### Provided records

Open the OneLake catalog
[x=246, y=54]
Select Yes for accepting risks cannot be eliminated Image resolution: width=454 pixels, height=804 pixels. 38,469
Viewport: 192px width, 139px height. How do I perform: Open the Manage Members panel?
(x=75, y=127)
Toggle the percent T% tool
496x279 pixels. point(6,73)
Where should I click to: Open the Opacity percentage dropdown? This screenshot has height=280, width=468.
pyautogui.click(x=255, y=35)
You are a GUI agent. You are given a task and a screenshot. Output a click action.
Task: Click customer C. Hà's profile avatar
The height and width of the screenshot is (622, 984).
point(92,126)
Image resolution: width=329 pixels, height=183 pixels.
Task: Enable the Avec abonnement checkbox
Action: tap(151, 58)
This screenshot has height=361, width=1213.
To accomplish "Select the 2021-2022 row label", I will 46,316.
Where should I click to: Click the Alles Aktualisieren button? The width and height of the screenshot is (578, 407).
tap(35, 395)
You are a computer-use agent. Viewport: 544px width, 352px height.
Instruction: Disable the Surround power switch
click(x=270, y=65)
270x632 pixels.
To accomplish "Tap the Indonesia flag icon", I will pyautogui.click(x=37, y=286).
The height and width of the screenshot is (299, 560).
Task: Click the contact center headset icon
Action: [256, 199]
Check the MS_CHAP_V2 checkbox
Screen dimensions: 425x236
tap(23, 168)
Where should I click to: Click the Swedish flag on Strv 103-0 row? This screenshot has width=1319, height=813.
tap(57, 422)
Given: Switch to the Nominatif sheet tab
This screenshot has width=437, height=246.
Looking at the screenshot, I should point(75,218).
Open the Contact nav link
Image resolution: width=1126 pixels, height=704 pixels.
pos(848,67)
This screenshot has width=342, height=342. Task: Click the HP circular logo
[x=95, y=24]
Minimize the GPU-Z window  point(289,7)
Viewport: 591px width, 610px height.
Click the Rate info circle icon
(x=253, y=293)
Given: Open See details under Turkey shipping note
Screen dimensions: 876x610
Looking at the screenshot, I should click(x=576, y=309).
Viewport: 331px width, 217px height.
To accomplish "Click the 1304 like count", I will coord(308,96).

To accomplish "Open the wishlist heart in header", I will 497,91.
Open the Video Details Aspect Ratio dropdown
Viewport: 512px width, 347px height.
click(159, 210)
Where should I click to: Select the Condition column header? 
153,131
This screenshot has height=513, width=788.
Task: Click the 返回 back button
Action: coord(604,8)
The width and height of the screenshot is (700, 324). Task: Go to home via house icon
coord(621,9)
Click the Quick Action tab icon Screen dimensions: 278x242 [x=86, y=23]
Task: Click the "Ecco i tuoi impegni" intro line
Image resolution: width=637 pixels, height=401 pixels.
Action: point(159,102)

######

Problem requirements: Restate the material word for word, but only from its first line through the line containing "Select Yes for".

Your solution:
Open the OneLake catalog
[x=246, y=54]
Select Yes for accepting risks cannot be eliminated Image resolution: width=454 pixels, height=804 pixels. 38,469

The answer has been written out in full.